そんな声が聞こえてきて。目立ちたがり屋と聞いていた割には……などと彼の評価が黎斗の中で若干の変動を見せる。
「主よ、遅れてすまんな。排除完遂につき戻ってきたが……この分だと問題は特に無いようだな」
「れ、れーとさん……?」
「あ」
唖然とする恵那と頭を下げるジュワユーズ。おそらく頑張って走ってこちらまで来てくれたのだろう。それに対してこちらはお姫様抱っこをされている。なんか気まずい、どうしよう。
「!? 誰です!!」
頭を回転させようとした矢先、羅濠教主の叱責が飛ぶ。瞬間、不可視の空圧がビルの残骸を粉微塵に粉砕した。
「けほっ、けほっ……」
現れたのは、褐色の肌の黒髪の女性。例によって美少女だ。
「貴女は……」
意外過ぎる人物の登場にアレクが、羅濠教主が、ドニが驚きに目を見開く。
「なんで……なんでこの時代に貴女がいるんだ?」
そしてジュワユーズの口から洩れた言葉。これを理解できるのは、おそらくこの場に数人も存在しないだろう。

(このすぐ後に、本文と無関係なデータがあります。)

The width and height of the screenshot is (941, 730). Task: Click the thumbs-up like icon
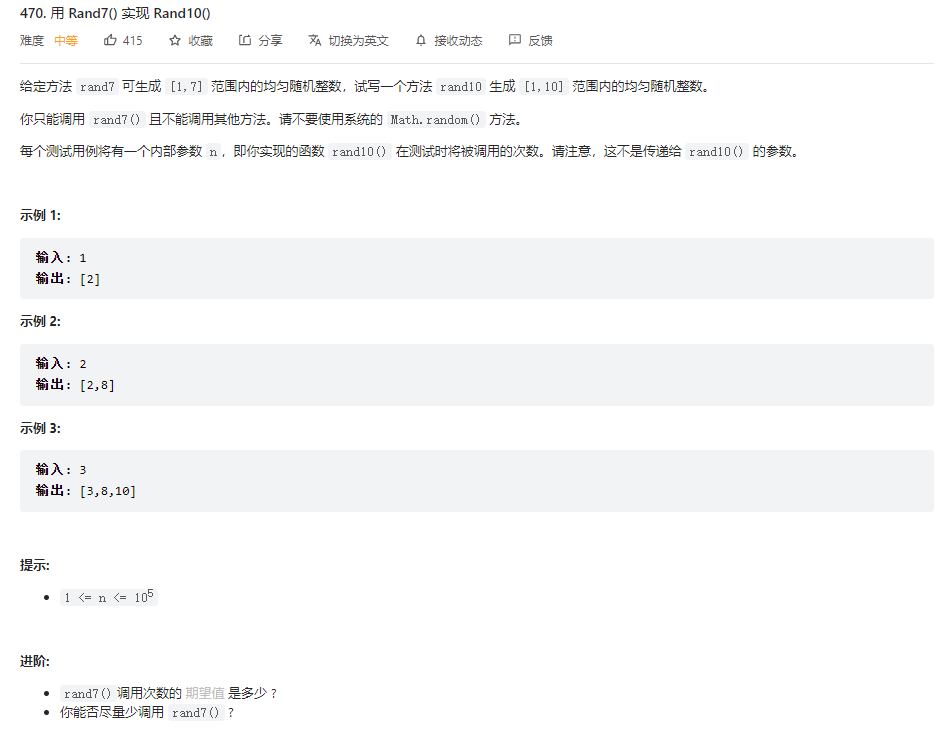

「とりあえず戻ってこれましたので。ご挨拶を、と。最後にお会いしたのはフリードリヒ大王の時でしたっけ?」
そして周囲の混乱などどこ吹く風で、聖女とでも呼ぶべき気品を纏った少女は黎斗に対し微笑みかける。その仕草は、初対面の人間にするようなものとはまるで違う。
「……なる、ほど」
黎斗の中で全てが繋がった。世界を旅する最中に会ってきた謎の美少女。まさか”同胞”だとは夢にも思わなかったけど。数百年に振りにあって容姿が変わっていない時点で怪しむべきだった。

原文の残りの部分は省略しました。